I have code where I'm trying to split PDFs into a list of jpg MemoryStream files. I the split portion working, where it takes around under a second or less and creates 100 pdf streams. However once I get to the the point where I'm turning the PDFs into images performance drags down to a snails pace. ImageMagick uses GhostScript to perform this action. My theory is that each time it calls out to GhostScript it has to set it up to be called it produces overhead. I'm wondering if there is a way to make batch calls. The way I understand it MagickImageCollection can only take one page at a time, which is why I do it in a separate method.
I'm open to using a different tool to split the images or convert them. I'm looking into BlackIce but I'm waiting to hear about our license.
namespace PDFTools;
using ImageMagick;
using iText.Kernel.Pdf;
using iText.Layout;
public class PDFUtilities(string temporaryDirectory)
{
private readonly string TemporaryDirectory = temporaryDirectory;
public async Task<List<byte[]>> ConvertPdfToImageAsync(Stream stream)
{
List<byte[]> results = new List<byte[]>();
MagickNET.SetTempDirectory(this.TemporaryDirectory);
List<MemoryStream> pdfPages = this.SplitPdf(stream);
List<MemoryStream> output = new MemoryStream();
var tasks = pdfPages.Select((pdfPage, index) => new OrderedTask
{
Index = index,
Task = this.ConvertPageToImageStreamAsync(pdfPage)
}).ToList();
_ = await Task.WhenAll(tasks.Select(static t => t.Task));
OrderedTask[] orderedTask = tasks
.OrderBy(static s => s.Index)
.ToArray();
foreach (OrderedTask task in orderedTask)
{
MemoryStream ms = await task.Task;
byte[] bytes = ms.ToArray();
results.Add(bytes);
}
return results;
}
private async Task<MemoryStream> ConvertPageToImageStreamAsync(MemoryStream file)
{
MemoryStream outputStream = new MemoryStream();
MagickImageCollection images = new MagickImageCollection();
await images.ReadAsync(file); // Only accepts one image at a time, when I tried multiple PDFS it only gets the last image.

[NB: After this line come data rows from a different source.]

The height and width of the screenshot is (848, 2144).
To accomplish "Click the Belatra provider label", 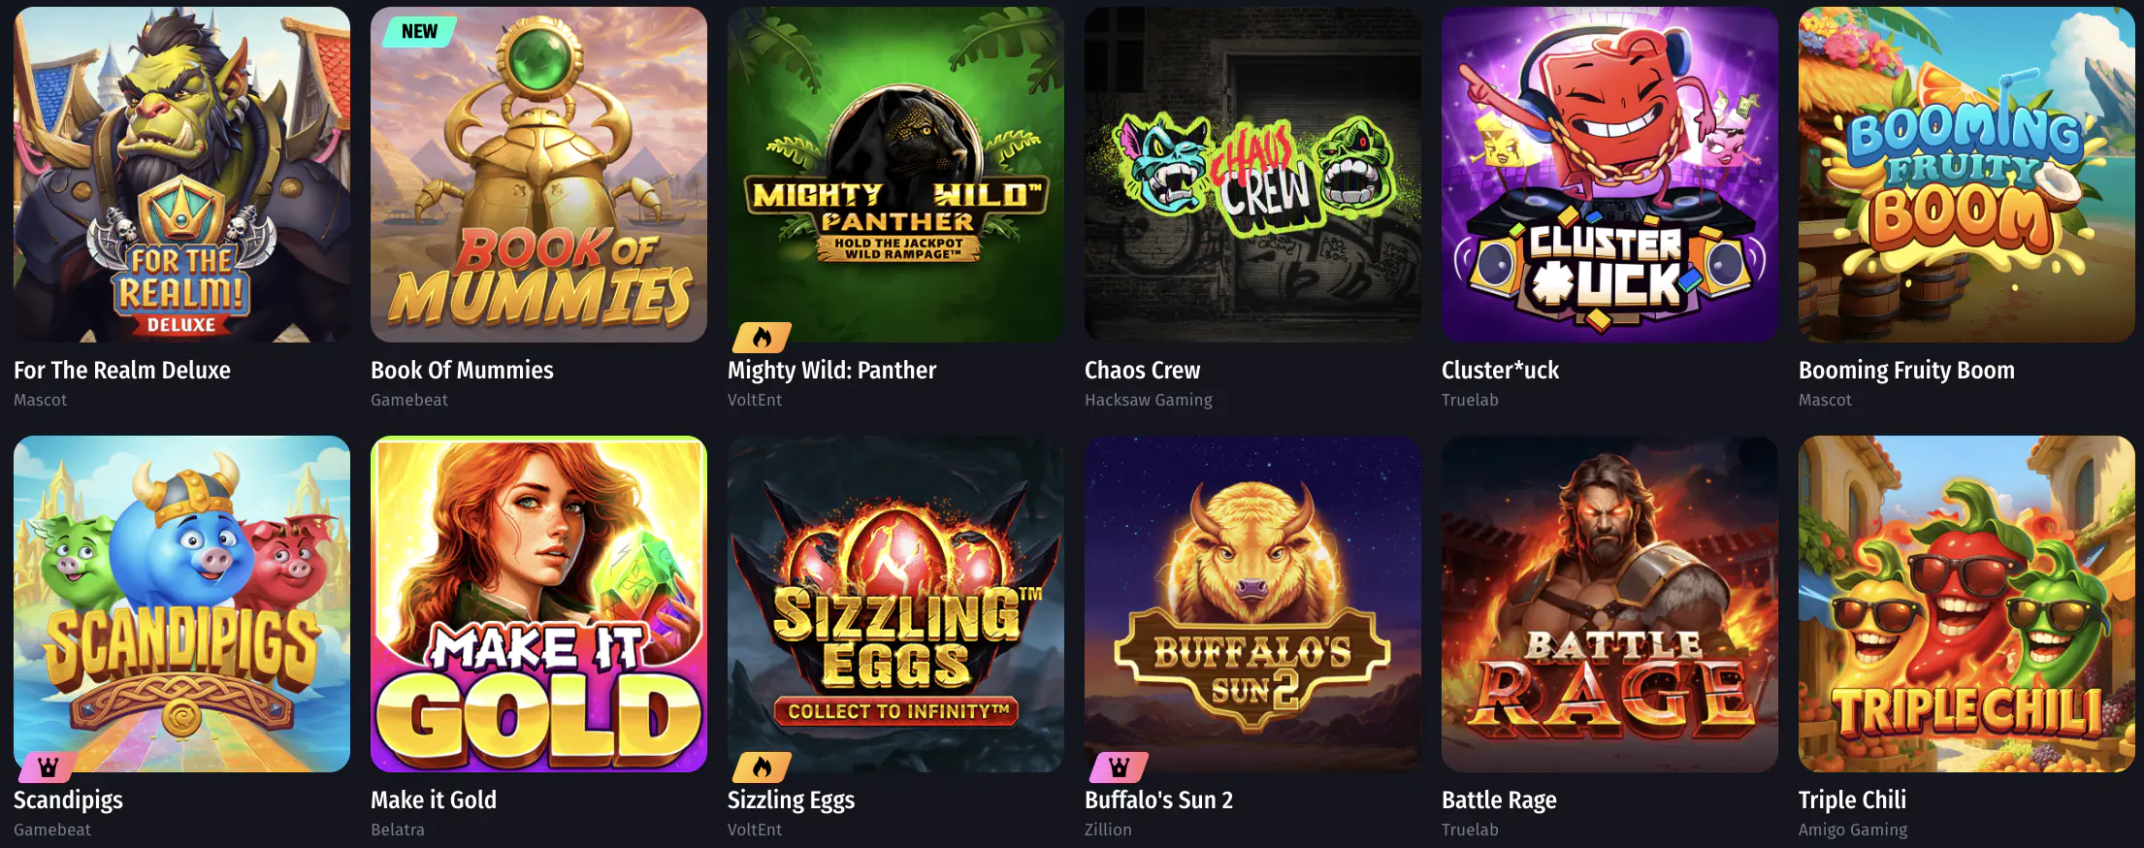I will coord(398,830).
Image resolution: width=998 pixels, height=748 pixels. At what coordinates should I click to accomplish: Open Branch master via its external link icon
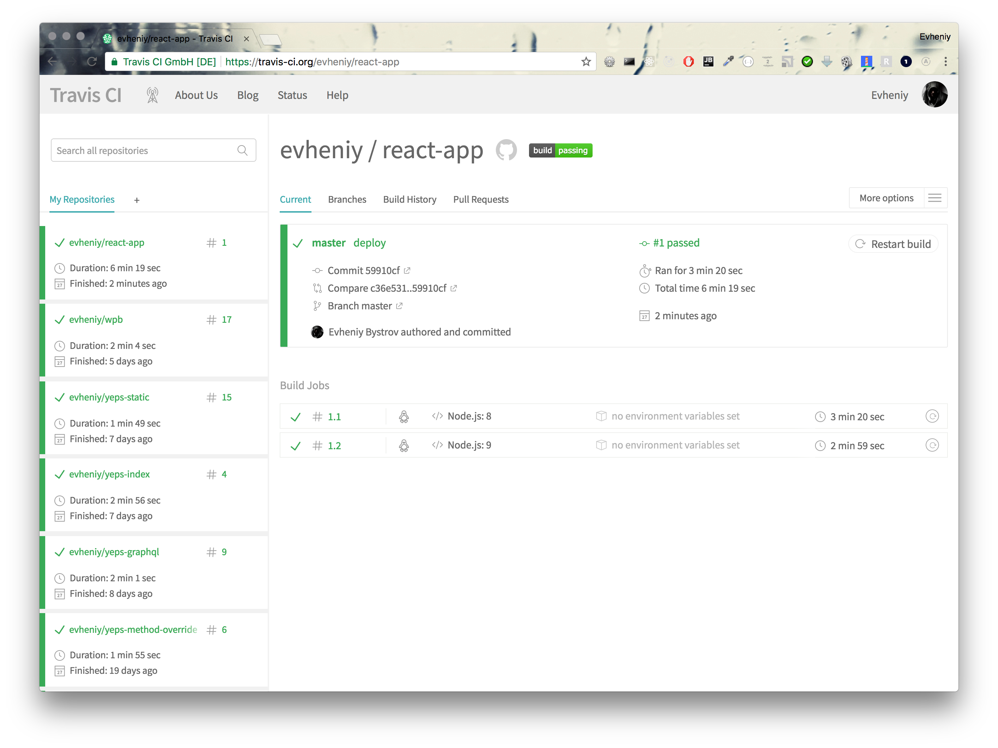[399, 306]
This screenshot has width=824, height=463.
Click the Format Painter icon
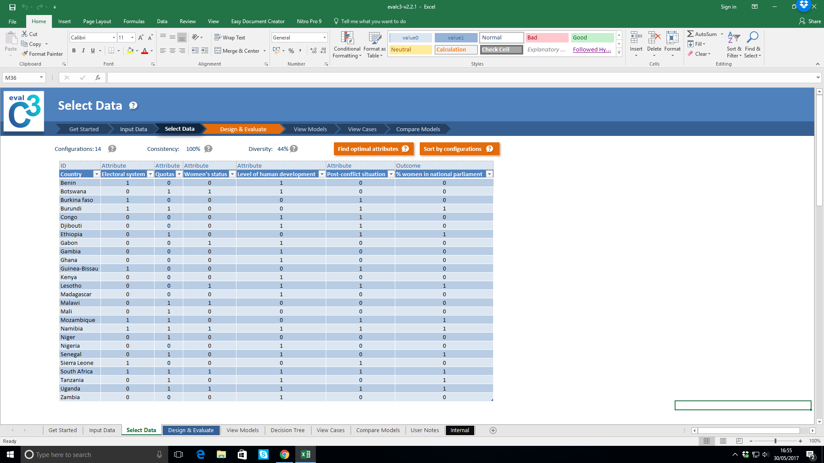click(x=25, y=54)
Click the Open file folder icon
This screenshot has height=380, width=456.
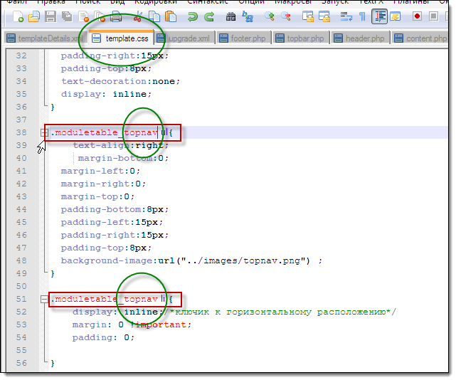click(34, 16)
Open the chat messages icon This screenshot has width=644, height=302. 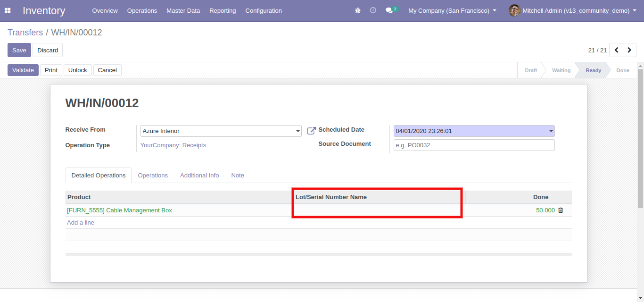pos(389,10)
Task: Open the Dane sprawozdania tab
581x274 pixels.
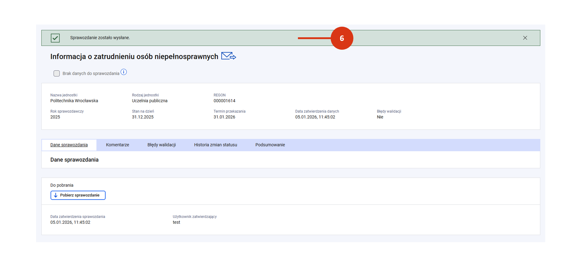Action: [69, 145]
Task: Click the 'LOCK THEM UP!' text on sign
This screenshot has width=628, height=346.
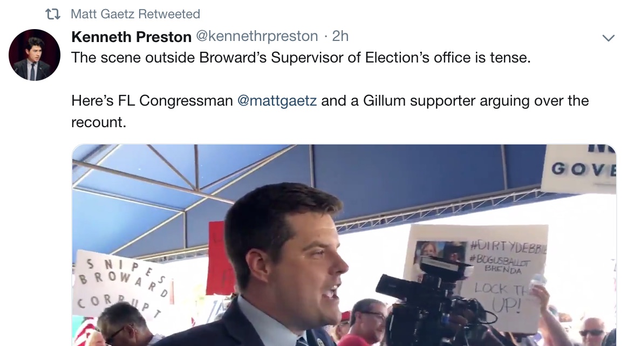Action: [502, 297]
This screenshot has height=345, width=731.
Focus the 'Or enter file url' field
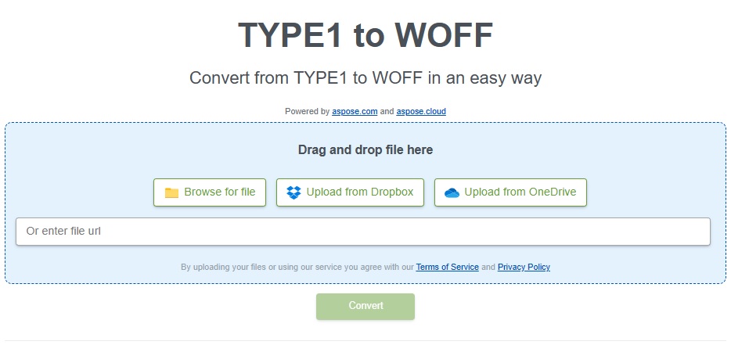[x=363, y=232]
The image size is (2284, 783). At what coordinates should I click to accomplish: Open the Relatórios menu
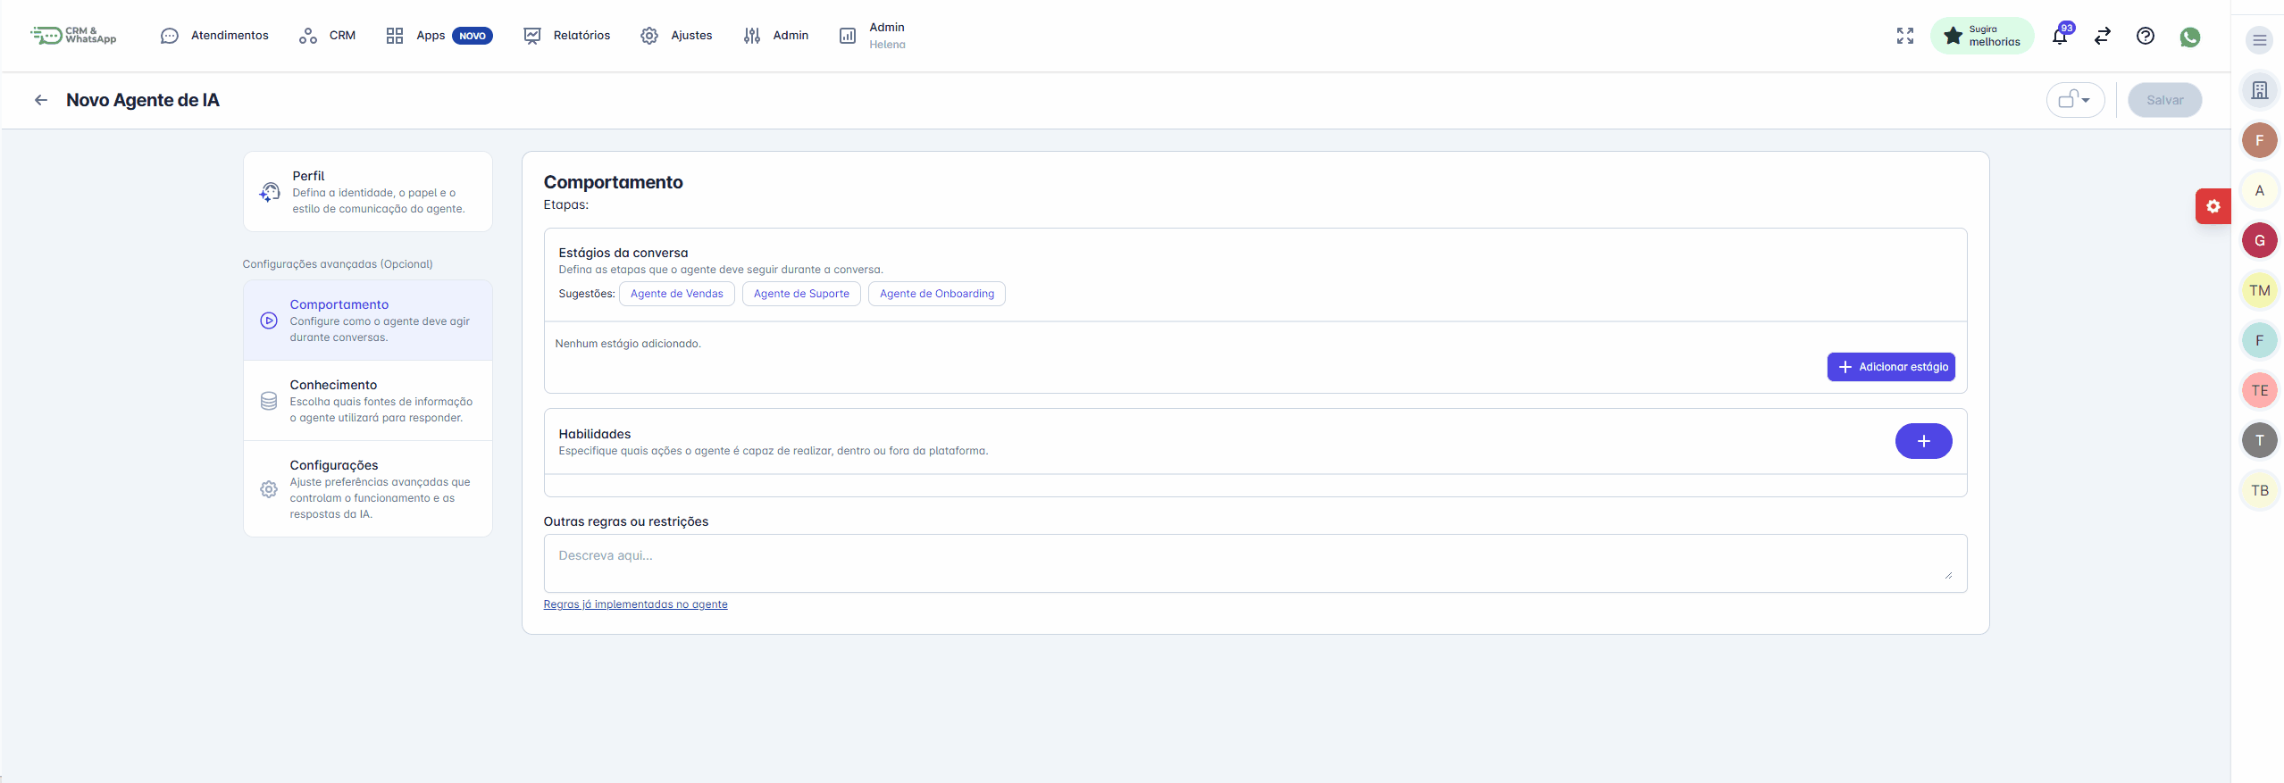pyautogui.click(x=567, y=36)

foreach (MagickImage image in images)
{
image.Quality = 100;
await image.WriteAsync(outputStream, MagickFormat.Jpg);
}
outputStream.Position = 0;
file.Close();
return outputStream;
}
private List<MemoryStream> SplitPdf(Stream stream)
{
List<MemoryStream> pdfPages = new List<MemoryStream>();
using (PdfDocument pdfDocument = new PdfDocument(new PdfReader(stream)))
{
for (int pageNumber = 1; pageNumber <= pdfDocument.GetNumberOfPages(); pageNumber++)
{
using (MemoryStream tempStream = new MemoryStream())
{
using (PdfWriter writer = new PdfWriter(tempStream))
{
using (PdfDocument newPdf = new PdfDocument(writer))
{
_ = pdfDocument.CopyPagesTo(pageNumber, pageNumber, newPdf);
}
}
MemoryStream outputStream = new MemoryStream(tempStream.ToArray());
pdfPages.Add(outputStream);
}
}
}
return pdfPages;
}
}
internal class OrderedTask
{
required public int Index { get; set; }
required public Task<MemoryStream> Task { get; set; }
}